--- MATERIAL TO PROCESS ---

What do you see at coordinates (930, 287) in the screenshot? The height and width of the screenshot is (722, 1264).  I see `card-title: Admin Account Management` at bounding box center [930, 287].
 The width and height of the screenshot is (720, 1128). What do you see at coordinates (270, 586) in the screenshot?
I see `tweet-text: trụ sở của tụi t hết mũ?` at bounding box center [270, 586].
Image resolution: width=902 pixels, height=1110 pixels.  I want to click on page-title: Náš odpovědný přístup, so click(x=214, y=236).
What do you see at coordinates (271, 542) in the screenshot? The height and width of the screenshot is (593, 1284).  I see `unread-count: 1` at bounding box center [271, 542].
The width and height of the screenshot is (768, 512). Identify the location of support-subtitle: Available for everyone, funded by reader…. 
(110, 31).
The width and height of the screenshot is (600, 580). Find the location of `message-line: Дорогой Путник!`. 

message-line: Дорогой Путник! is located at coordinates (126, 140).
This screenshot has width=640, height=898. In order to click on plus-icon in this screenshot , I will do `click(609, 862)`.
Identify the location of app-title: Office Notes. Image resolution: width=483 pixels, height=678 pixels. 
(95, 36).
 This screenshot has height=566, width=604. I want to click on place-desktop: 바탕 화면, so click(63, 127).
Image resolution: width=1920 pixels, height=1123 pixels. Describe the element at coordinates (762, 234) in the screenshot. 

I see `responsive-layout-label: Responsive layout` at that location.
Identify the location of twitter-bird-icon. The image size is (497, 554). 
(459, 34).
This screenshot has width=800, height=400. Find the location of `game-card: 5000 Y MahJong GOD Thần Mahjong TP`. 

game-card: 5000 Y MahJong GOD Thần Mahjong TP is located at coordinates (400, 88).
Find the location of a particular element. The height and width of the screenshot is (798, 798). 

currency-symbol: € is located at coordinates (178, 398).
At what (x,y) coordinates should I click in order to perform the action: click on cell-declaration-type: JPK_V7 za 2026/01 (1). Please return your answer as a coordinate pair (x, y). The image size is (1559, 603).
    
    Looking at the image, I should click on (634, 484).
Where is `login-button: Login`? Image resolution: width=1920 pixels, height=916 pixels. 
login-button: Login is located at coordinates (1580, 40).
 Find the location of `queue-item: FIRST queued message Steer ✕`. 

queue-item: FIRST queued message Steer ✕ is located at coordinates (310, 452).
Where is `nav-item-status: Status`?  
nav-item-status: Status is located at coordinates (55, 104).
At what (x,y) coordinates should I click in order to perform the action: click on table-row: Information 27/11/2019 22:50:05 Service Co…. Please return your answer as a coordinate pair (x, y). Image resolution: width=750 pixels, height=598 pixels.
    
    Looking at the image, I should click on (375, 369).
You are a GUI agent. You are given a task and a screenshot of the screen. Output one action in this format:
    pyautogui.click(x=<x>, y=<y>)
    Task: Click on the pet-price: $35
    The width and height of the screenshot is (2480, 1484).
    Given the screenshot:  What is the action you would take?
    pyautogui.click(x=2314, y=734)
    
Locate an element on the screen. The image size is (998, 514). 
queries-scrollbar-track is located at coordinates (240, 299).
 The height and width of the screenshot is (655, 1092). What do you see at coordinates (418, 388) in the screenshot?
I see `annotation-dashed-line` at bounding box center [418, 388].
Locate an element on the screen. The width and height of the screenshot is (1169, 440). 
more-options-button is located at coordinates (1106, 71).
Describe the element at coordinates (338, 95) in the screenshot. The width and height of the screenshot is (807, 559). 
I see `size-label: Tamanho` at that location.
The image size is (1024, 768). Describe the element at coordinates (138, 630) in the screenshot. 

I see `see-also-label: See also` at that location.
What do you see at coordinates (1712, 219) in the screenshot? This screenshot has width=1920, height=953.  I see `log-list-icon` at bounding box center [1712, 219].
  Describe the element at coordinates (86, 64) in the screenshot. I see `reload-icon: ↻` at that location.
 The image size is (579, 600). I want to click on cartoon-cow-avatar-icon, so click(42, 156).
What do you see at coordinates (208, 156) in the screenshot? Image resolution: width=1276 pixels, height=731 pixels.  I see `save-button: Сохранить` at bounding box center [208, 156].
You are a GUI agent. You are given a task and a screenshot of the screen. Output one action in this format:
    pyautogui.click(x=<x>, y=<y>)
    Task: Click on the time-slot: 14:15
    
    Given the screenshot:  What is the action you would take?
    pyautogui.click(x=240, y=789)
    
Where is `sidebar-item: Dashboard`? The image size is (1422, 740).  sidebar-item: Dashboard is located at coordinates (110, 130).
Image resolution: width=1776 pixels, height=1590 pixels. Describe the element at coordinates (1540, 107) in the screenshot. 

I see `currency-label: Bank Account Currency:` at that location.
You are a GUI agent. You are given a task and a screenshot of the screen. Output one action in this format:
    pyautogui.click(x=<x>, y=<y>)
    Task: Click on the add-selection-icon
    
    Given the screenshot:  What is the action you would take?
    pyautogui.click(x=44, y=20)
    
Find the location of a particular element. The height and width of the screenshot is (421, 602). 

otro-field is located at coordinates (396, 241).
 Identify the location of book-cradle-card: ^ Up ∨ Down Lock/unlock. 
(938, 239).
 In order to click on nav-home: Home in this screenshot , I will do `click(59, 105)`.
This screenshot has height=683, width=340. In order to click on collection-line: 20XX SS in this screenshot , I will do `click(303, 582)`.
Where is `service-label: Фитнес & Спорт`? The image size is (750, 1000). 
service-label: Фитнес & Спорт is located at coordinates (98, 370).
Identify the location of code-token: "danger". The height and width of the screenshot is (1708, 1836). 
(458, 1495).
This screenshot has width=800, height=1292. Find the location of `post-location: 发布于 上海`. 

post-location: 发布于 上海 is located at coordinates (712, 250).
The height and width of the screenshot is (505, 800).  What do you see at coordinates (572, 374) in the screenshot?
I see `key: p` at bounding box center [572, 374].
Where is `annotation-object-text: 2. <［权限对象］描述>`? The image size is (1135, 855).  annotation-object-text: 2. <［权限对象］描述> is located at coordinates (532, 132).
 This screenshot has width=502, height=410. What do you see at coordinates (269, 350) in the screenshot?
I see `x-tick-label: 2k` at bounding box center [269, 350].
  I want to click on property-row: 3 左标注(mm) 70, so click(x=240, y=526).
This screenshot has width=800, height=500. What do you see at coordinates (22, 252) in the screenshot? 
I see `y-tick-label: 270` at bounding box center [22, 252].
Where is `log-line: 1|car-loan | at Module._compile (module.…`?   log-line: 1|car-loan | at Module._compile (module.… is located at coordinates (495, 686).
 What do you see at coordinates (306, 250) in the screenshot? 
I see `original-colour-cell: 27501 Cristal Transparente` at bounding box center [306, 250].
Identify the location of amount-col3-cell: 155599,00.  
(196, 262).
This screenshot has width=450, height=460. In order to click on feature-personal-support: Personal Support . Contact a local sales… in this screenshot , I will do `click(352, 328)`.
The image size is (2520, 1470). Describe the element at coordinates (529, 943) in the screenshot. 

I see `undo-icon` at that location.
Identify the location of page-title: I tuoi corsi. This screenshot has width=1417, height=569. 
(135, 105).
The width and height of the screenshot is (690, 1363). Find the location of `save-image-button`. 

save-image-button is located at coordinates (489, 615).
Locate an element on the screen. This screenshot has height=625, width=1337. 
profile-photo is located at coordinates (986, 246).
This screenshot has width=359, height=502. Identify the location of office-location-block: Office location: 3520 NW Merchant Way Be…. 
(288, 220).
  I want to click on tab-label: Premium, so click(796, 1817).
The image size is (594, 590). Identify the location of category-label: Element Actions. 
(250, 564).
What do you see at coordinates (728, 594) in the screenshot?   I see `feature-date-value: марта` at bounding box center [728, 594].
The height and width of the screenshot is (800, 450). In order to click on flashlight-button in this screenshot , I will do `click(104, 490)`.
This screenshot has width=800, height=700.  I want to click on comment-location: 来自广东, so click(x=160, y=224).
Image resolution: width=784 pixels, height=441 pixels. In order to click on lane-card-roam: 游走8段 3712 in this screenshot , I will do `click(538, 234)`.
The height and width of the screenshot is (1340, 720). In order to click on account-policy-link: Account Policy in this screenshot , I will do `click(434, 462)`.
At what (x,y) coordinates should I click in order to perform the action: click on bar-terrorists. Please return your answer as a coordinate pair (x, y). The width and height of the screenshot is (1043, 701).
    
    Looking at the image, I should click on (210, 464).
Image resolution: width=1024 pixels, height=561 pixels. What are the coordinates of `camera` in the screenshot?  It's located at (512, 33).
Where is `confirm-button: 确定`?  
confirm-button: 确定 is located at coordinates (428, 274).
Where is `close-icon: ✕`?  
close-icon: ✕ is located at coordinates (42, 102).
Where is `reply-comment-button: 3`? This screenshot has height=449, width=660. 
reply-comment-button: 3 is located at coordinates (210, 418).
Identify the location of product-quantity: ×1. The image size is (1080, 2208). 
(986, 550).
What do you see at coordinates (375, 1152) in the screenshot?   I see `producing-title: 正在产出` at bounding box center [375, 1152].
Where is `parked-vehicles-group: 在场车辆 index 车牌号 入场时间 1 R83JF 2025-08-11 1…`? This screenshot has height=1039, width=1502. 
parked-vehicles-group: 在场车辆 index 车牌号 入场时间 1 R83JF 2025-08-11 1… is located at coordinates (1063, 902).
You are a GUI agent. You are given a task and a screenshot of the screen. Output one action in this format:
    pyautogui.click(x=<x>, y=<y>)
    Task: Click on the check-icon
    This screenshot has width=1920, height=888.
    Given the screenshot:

---

→ ASSIGNMENT:
Arrange the records as a numbered list with blank lines omitted. Begin at the line that contains "Identify the location of page-title: I" and stop after the line that contains "Looking at the image, I should click on (210, 464).".

→ OUTPUT FOR THIS TASK:
1. Identify the location of page-title: I tuoi corsi. This screenshot has width=1417, height=569. 
2. (135, 105).
3. The width and height of the screenshot is (690, 1363). Find the location of `save-image-button`. 
4. save-image-button is located at coordinates (489, 615).
5. Locate an element on the screen. This screenshot has height=625, width=1337. 
6. profile-photo is located at coordinates (986, 246).
7. This screenshot has width=359, height=502. Identify the location of office-location-block: Office location: 3520 NW Merchant Way Be…. 
8. (288, 220).
9.   I want to click on tab-label: Premium, so click(796, 1817).
10. The image size is (594, 590). Identify the location of category-label: Element Actions. 
11. (250, 564).
12. What do you see at coordinates (728, 594) in the screenshot?   I see `feature-date-value: марта` at bounding box center [728, 594].
13. The height and width of the screenshot is (800, 450). In order to click on flashlight-button in this screenshot , I will do `click(104, 490)`.
14. This screenshot has width=800, height=700.  I want to click on comment-location: 来自广东, so click(x=160, y=224).
15. Image resolution: width=784 pixels, height=441 pixels. In order to click on lane-card-roam: 游走8段 3712 in this screenshot , I will do `click(538, 234)`.
16. The height and width of the screenshot is (1340, 720). In order to click on account-policy-link: Account Policy in this screenshot , I will do `click(434, 462)`.
17. At what (x,y) coordinates should I click in order to perform the action: click on bar-terrorists. Please return your answer as a coordinate pair (x, y). The width and height of the screenshot is (1043, 701).
18.     Looking at the image, I should click on (210, 464).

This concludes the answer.